Where an item has been sold at auction, the applicant is required to provide a copy of the entry in the sale catalogue and proof of the price at which the item was sold. Where the valuation represents a private treaty sale or agreement to sell, the applicant is required to provide the written agreement or a certified copy of it, together with any related invoices and to confirm whether the sale agreement represents a single transaction that will not be affected by any other existing or subsequent transactions between the owner and the purchaser. Where the valuation represents an estimate, the applicant is required to provide details of the estimate with background information explaining how the value was reached.
The Reviewing Committee may recommend a valuation different from that proposed by the applicant where it considers that there are reasonable grounds to support such a recommendation. It may also recommend that the Secretary of State seek an independent valuation of the work of art in question.

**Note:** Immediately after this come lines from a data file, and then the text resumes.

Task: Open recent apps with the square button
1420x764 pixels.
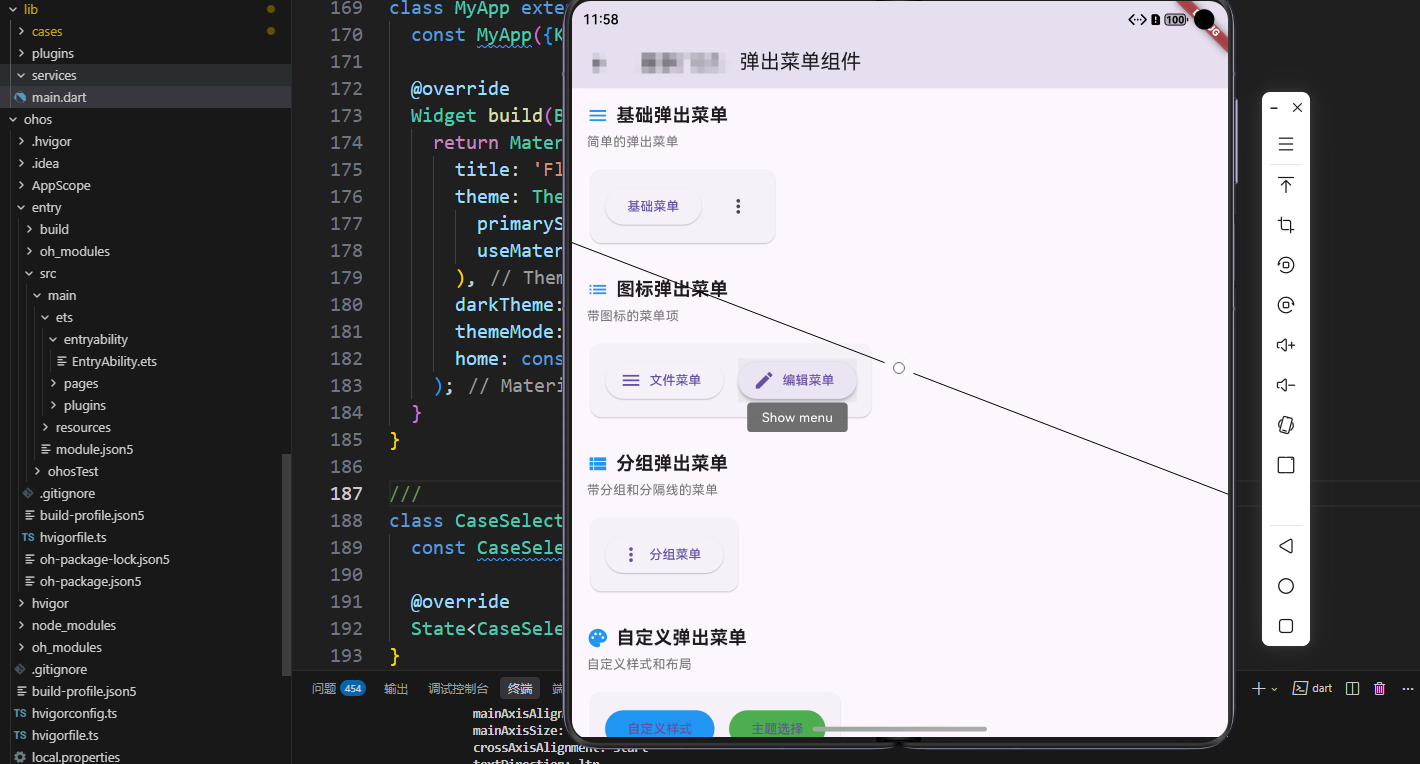Action: click(x=1285, y=626)
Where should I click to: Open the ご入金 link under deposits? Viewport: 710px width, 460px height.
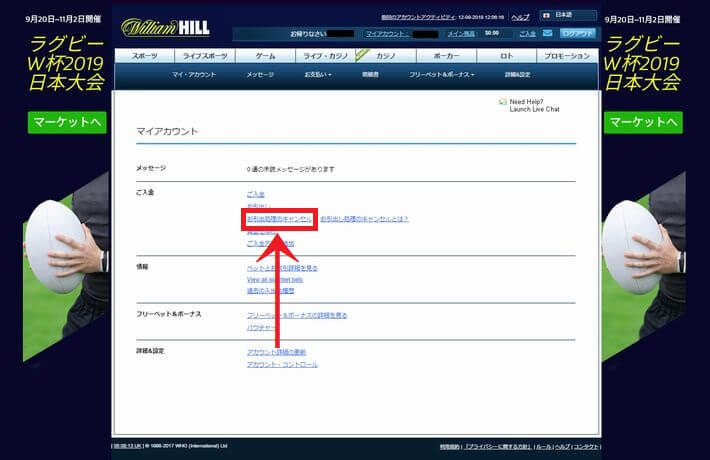coord(256,193)
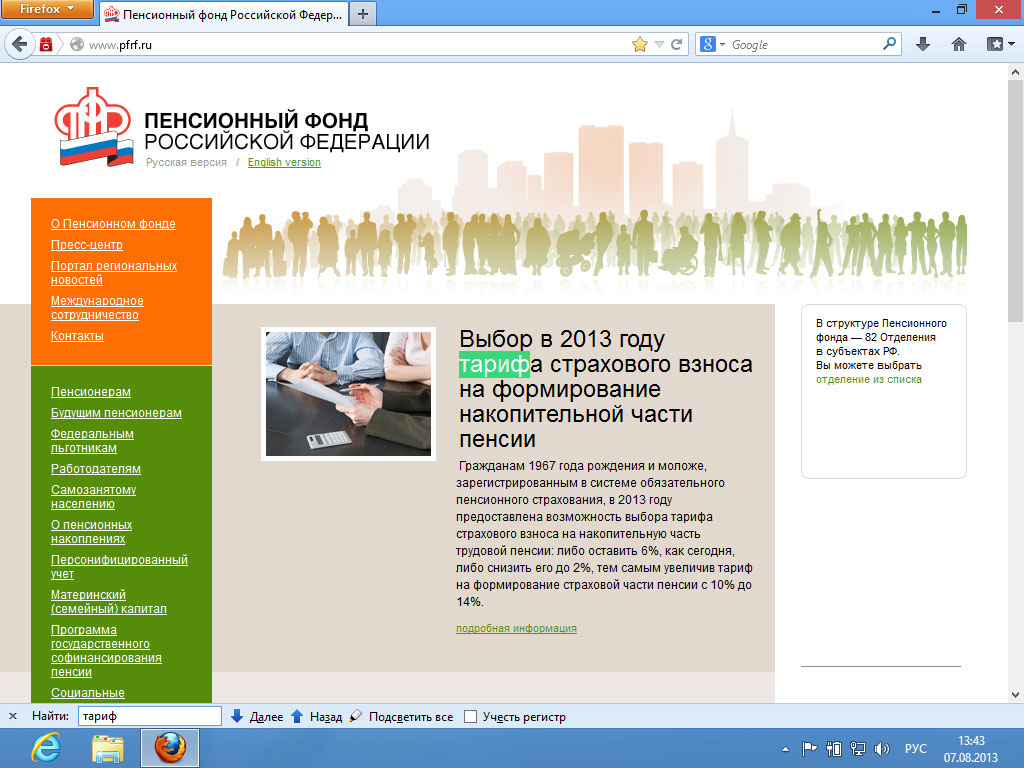Enable the "Учесть регистр" checkbox
Screen dimensions: 1024x768
(x=471, y=717)
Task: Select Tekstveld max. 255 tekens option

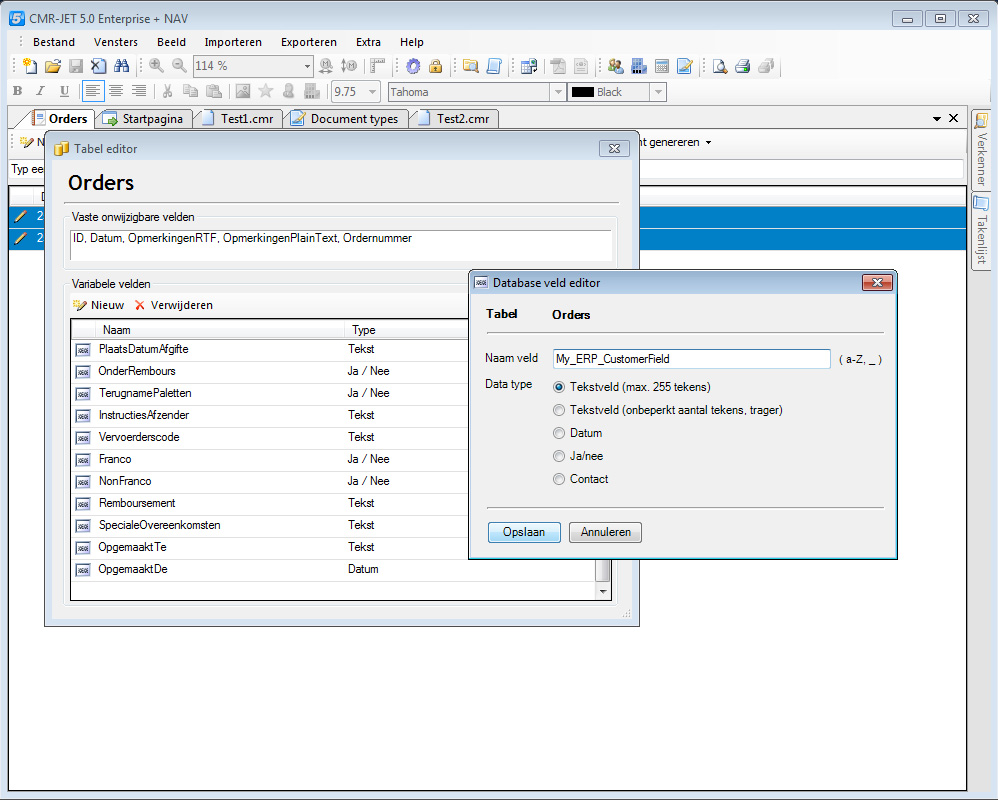Action: (559, 386)
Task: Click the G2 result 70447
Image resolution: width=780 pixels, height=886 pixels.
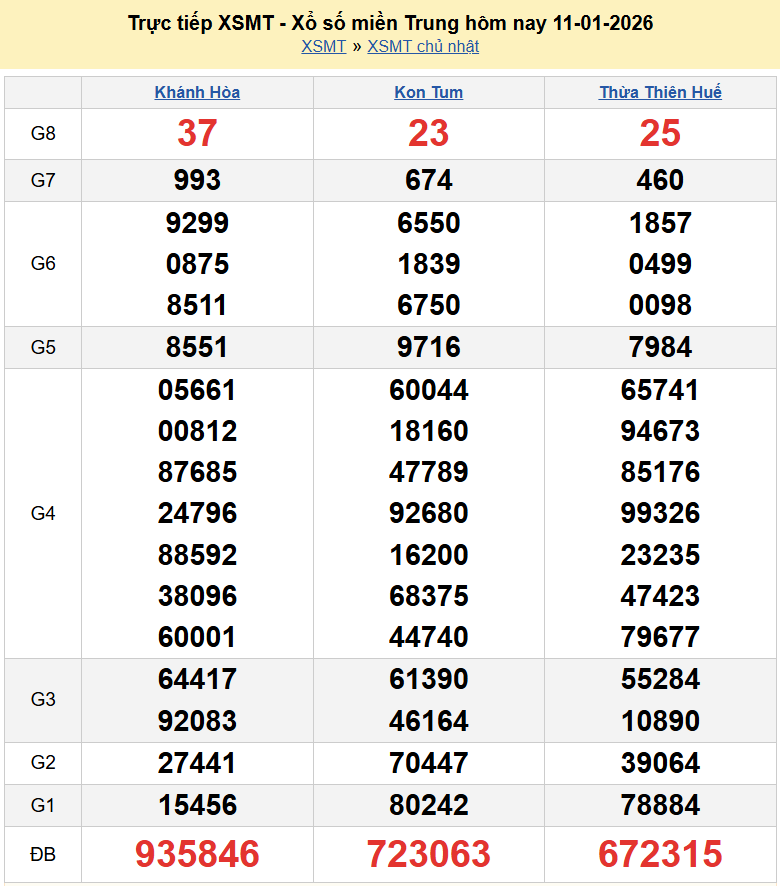Action: click(x=428, y=763)
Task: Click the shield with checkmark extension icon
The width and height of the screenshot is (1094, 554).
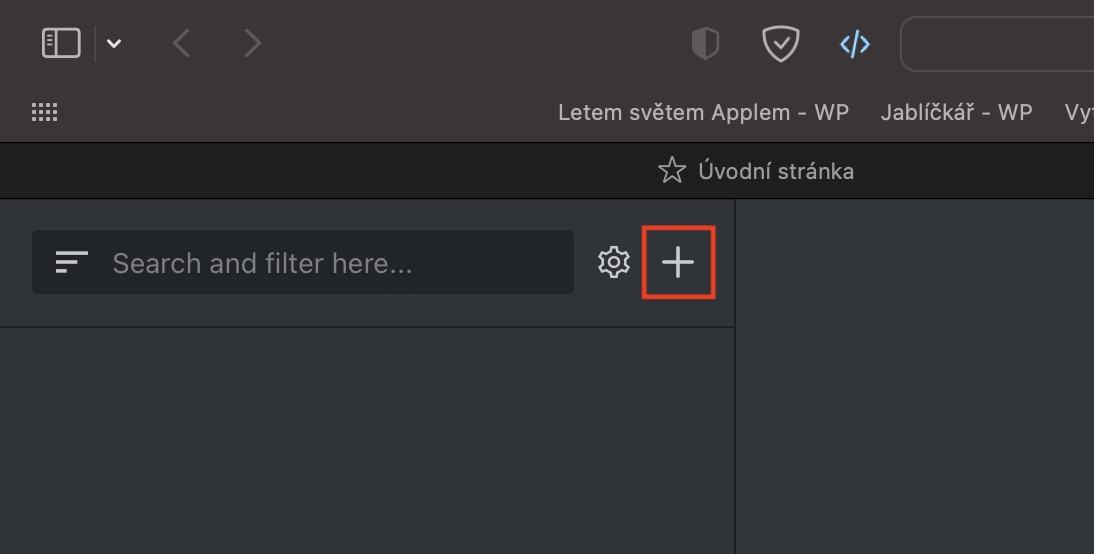Action: pos(780,44)
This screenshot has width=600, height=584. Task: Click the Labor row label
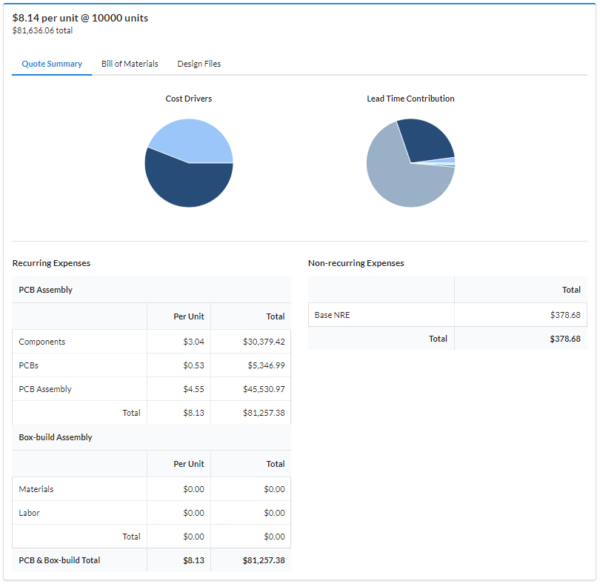pyautogui.click(x=30, y=513)
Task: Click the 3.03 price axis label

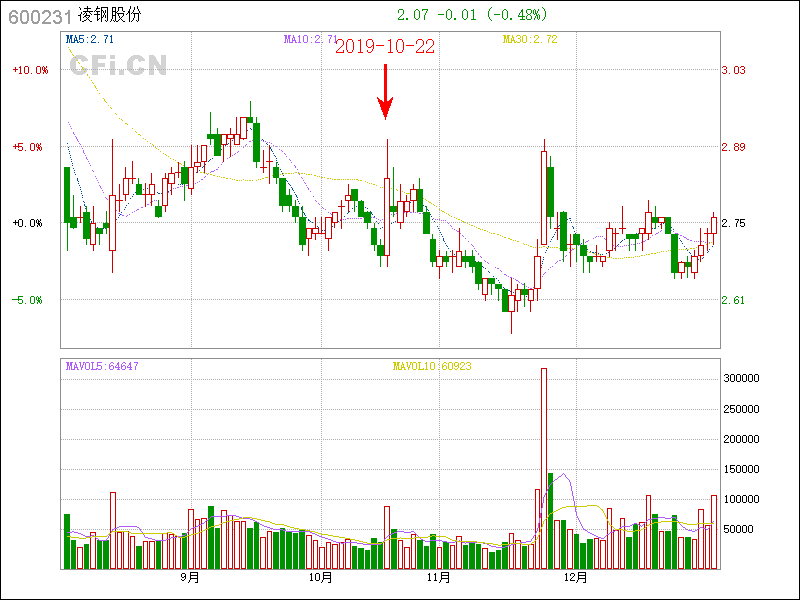Action: pos(733,70)
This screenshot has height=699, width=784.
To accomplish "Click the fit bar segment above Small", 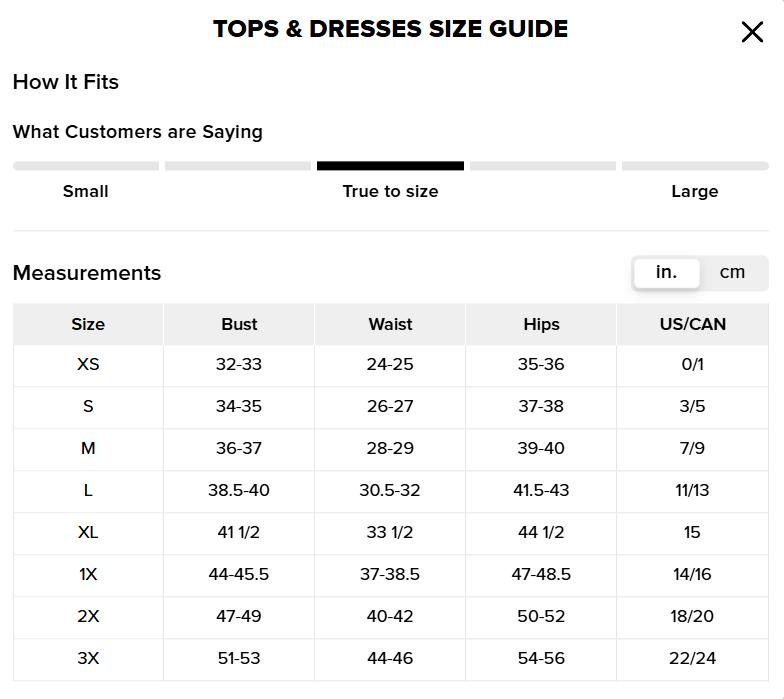I will point(86,166).
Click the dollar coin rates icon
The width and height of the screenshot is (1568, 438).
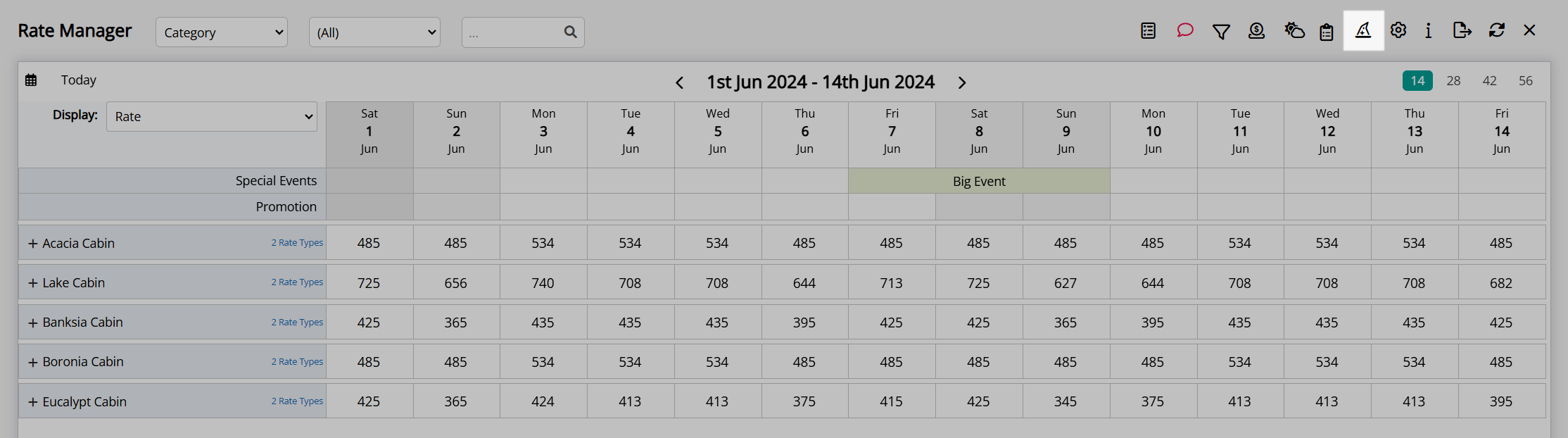click(x=1256, y=30)
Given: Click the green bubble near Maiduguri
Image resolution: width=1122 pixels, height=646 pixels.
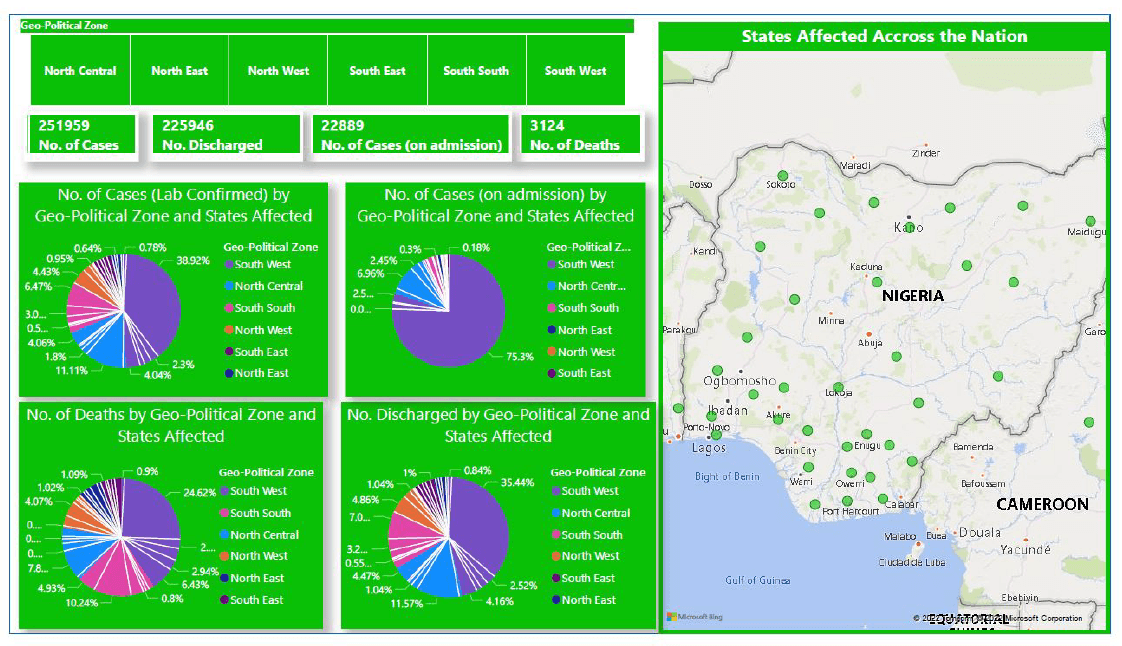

The Committee has no formal powers of investigation, but may request the applicant to provide information to substantiate a valuation before, during and after the case hearing. If someone who applies for a licence fails to provide adequate information on valuation as requested by the Committee, the Committee may decline to make a recommendation on valuation and recommend that the Secretary of State seek an independent valuation.
Over the last 10 years there has been one occasion where an independent valuation varied from the valuation submitted to the Reviewing Committee. In this case, the Committee took into account all the available evidence and recommended a lower valuation than that provided by the applicant.